Published in 1978 under the title La Pastora: el maqui hermafrodita, the book included 32 pages allegedly copied from Vinuesa's manuscript, prompting a plagiarism lawsuit. Additionally, Villar Raso's embellishments led to another lawsuit for defamation. Vinuesa criticized the novel, stating, "Everything, except the barbarities he added, is taken from my work." He accused Villar Raso of creating a sinister image of Florencio, despite never meeting him.

"...dice que cuando mataron a Francisco Serrano Iranzo, Francisco / Rubio, que yo me senté en la falda y lo estuve masturbando. [...] imagine usted, que la mujer o las propias hijas lean una cosa así..."

"...he tells that when Francisco Serrano Iranzo, Francisco / Rubio, was killed, I sat on his lap and was masturbating him. [...] imagine if his wife or his own daughters were to read something like that..." (Florencio is expressing his outrage here over one of the most egregious fabricated sexual encounters in Villar's narrative, in which he is depicted as masturbating Francisco, alias Rubio, to death after the latter was shot.)

===Books===
- Villar Raso, Manuel (1978).

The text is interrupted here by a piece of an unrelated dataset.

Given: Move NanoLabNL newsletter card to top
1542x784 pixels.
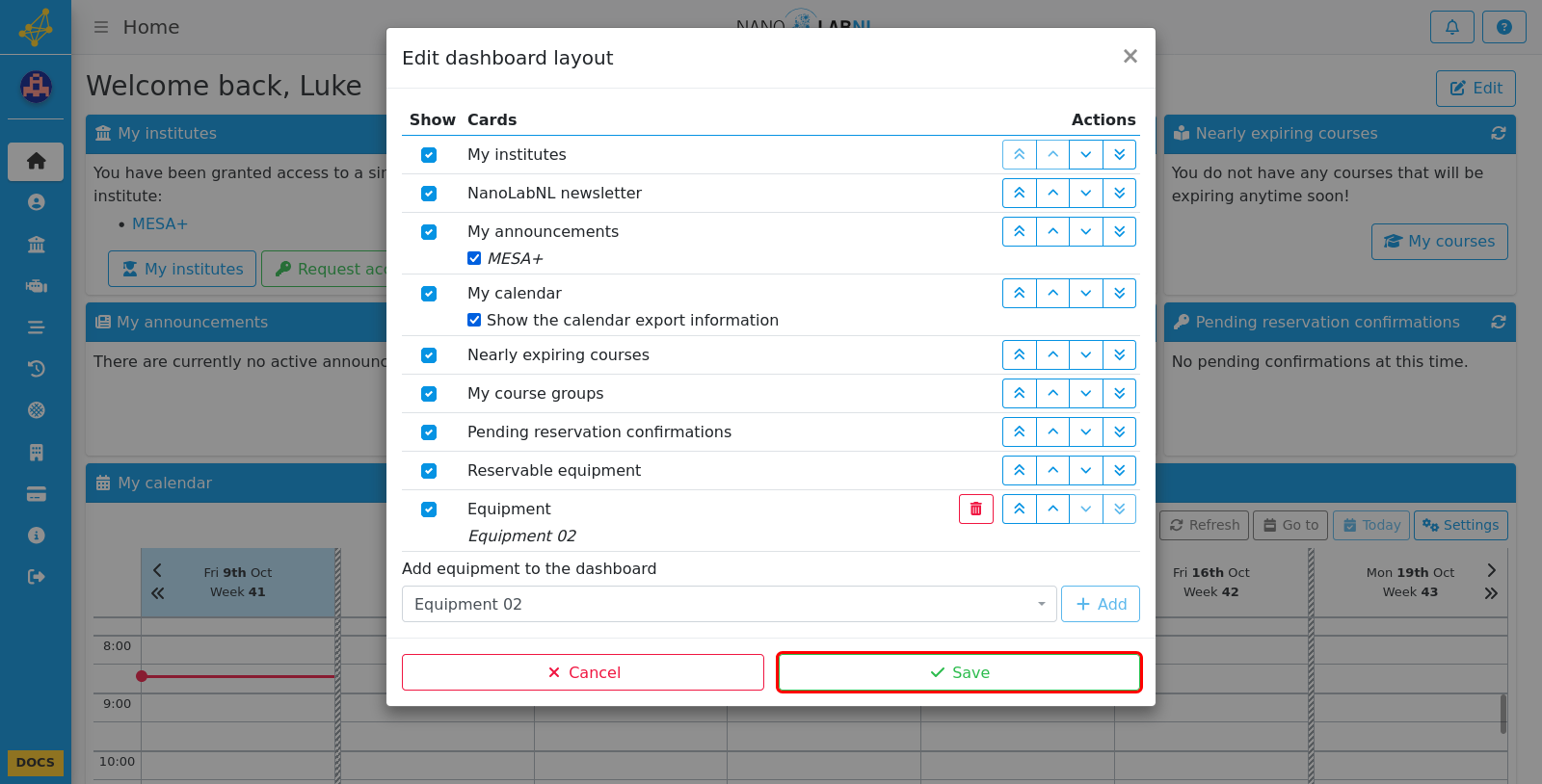Looking at the screenshot, I should click(x=1020, y=193).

La Pastora: el maqui hermafrodita (in Spanish).
- Calvo Segarra, José (2009). La Pastora, del monte al mito (in Spanish). This investigative journalism publication stands as the most comprehensive source on his life.
- Giménez Bartlet, Lucia (2011). Donde nadie te encuentre (in Spanish). Premio Nadal.
- Silva Tomás, Valeriano (2015). Yo conocí a La Pastora: posguerra y maquis en Castellón (in Spanish).
- Rolón Collazo, Lissette (2021). En fuga. Florencio Pla Meseguer, memoria, poder y resistencia (in Spanish).
- Solanas, Elena (2023). Florencio Pla la Pastora: La dignitat robada (in Catalan).

===Theater===
- Porcar, Laia and Vizcarro, Núria (2018). Instruccions per a no tenir por si ve La Pastora (in Catalan). La Ravalera Teatre. Finalist in the 22nd edition of the Premios Max (2019).

===Film and television===
- Siempre será la Pastora (in Spanish, France, 2004); documentary directed by Ismael Cobo.
- L' Ombra de la Pastora (in Catalan, Spain, 2011); espisode 557 in the documentary series Dossiers in Canal Nou.
- Florencio Pla Meseguer, 'la Pastora' (1917-2004) (in Catalan, Spain, 2019); second season, episode 23 in the documentary series Valentes.
- Les Vides de La Pastora (in Catalan, Spain, 2021); documentary directed by José Antonio Guerrero Navarrete.
- Els Mals Noms (in Catalan, Spain, 2025); film directed by Marc Ortiz Prades.

===Music===
- Pastora (in Catalan, 2015); song by the Spanish folk punk band Ebri Knight.
- No s'apaguen les estreles (in Catalan, 2020); song by the Spanish ska and folk rock singer-songwriter Xavi Sarrià.
- La Pastora' aka Florencio (in Spanish, 2022); song by the Spanish band Aina Palmer.